▶ Extracted text
Abstract T P395: Complement Activation in Delayed Cerebral Ischemia After Aneurysmal Subarachnoid Hemorrhage - An Autopsy Study
Background: The pathogenesis of delayed cerebral ischemia (DCI) after aneurysmal subarachnoid hemorrhage (aSAH) remains unclear. It has been hypothesized that an inflammatory response in the subarachnoid space and microthrombosis contribute to DCI. Previous studies showed that plasma levels of complement factors are associated with DCI and functional outcome after aSAH. We performed an autopsy study to investigate the relationship between complement activation, microthrombosis and DCI.
Methods: In autopsy material from 7 patients who died from DCI, we isolated 9 areas of cerebral infarction and 15 areas without infarction. From autopsy material of 5 controls (myocardial infarction: n=3; heart failure: n=1; pulmonary embolism: n=1) we isolated 15 corresponding areas. We performed immunohistochemistry to investigate the presence of C1q, C3c, and fibrin(ogen) (which is strongly correlated with microthrombosis). Optical density measurements were used for quantitative assessments. Optical density values were compared between areas with infarction, without infarction, and controls, and analyzed with a Mann-Whitney U test. Spearman correlation tests were performed to investigate the relationships of C1q and C3c with fibrin(ogen).

▶ Study material
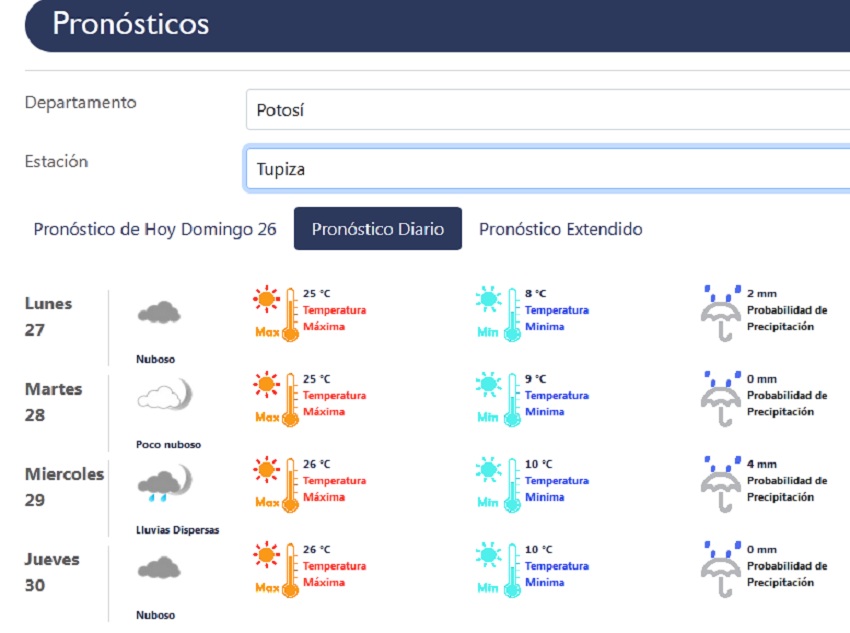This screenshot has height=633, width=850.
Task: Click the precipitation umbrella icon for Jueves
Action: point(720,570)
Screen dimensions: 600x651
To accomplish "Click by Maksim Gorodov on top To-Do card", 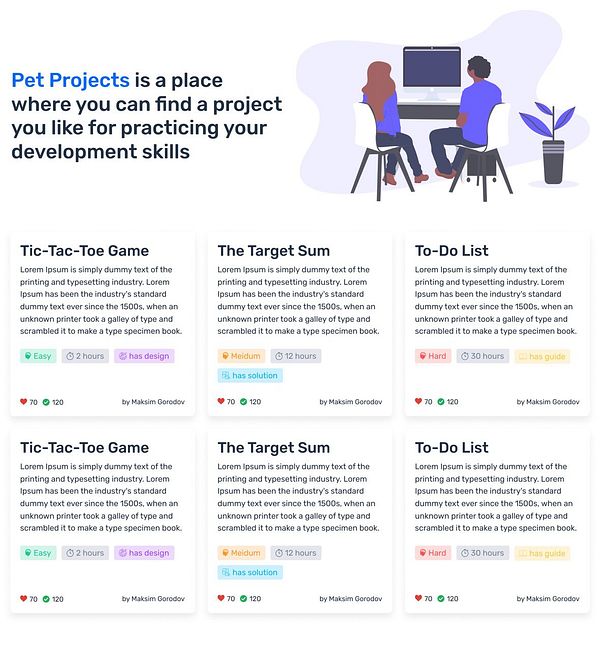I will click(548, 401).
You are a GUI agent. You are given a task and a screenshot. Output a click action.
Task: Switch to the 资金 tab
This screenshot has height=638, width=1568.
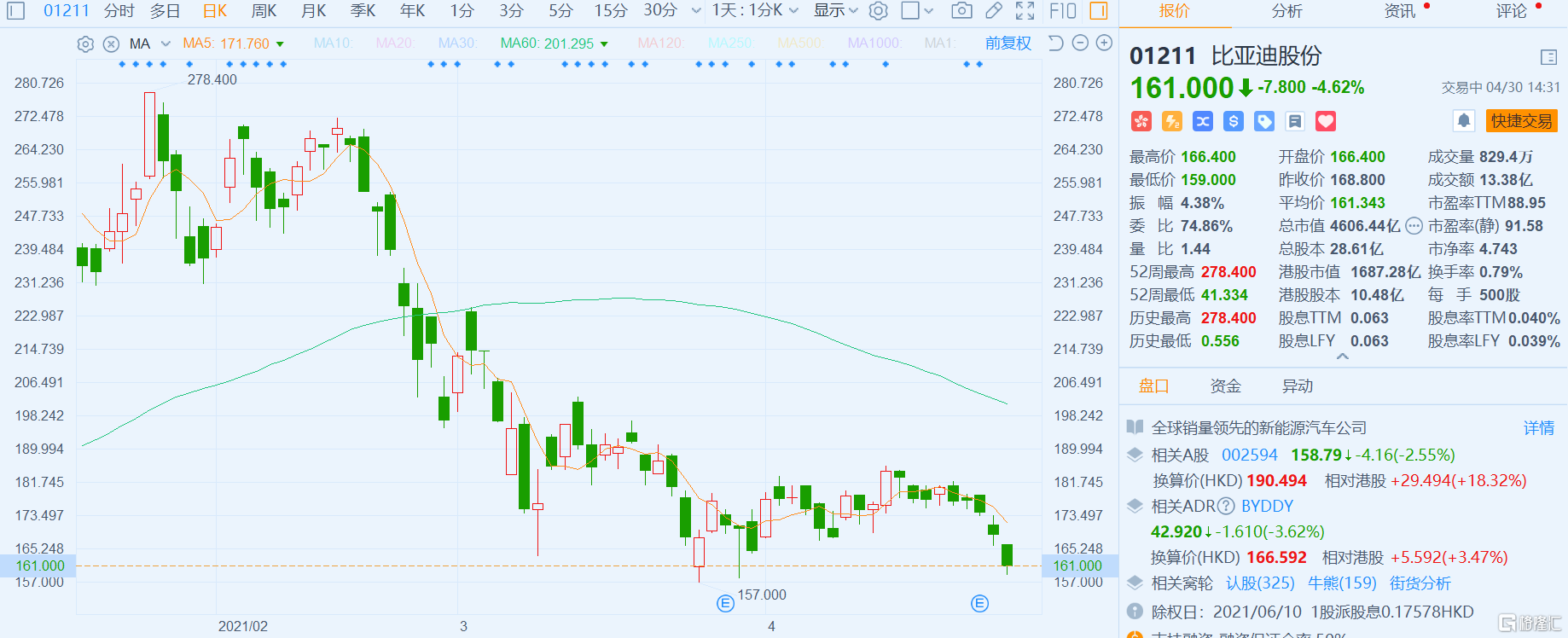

▶ Work instruction 1
Rewrite the paragraph of the autopsy study abstract above that begins "Methods: In autopsy material from 7 patients" as a bulleted list, keeping its main facts.
▶ Work instruction 2
Summarize the autopsy study abstract above in two sentences.

▶ Solution 1
- Autopsy material came from 7 patients who died from DCI, yielding 9 areas of cerebral infarction and 15 areas without infarction.
- Autopsy material from 5 controls (myocardial infarction: n=3; heart failure: n=1; pulmonary embolism: n=1) yielded 15 corresponding areas.
- Immunohistochemistry tested for C1q, C3c, and fibrin(ogen), which is strongly correlated with microthrombosis.
- Optical density measurements provided quantitative assessments.
- Optical density values in areas with infarction, areas without infarction, and controls were compared using a Mann-Whitney U test.
- Spearman correlation tests examined how C1q and C3c relate to fibrin(ogen).

▶ Solution 2
The pathogenesis of delayed cerebral ischemia (DCI) after aneurysmal subarachnoid hemorrhage remains unclear, so this autopsy study examined the relationship between complement activation, microthrombosis and DCI. Brain areas with and without infarction from 7 patients who died from DCI, along with corresponding areas from 5 controls, were stained for C1q, C3c, and fibrin(ogen), and their optical density values were compared and tested for correlations.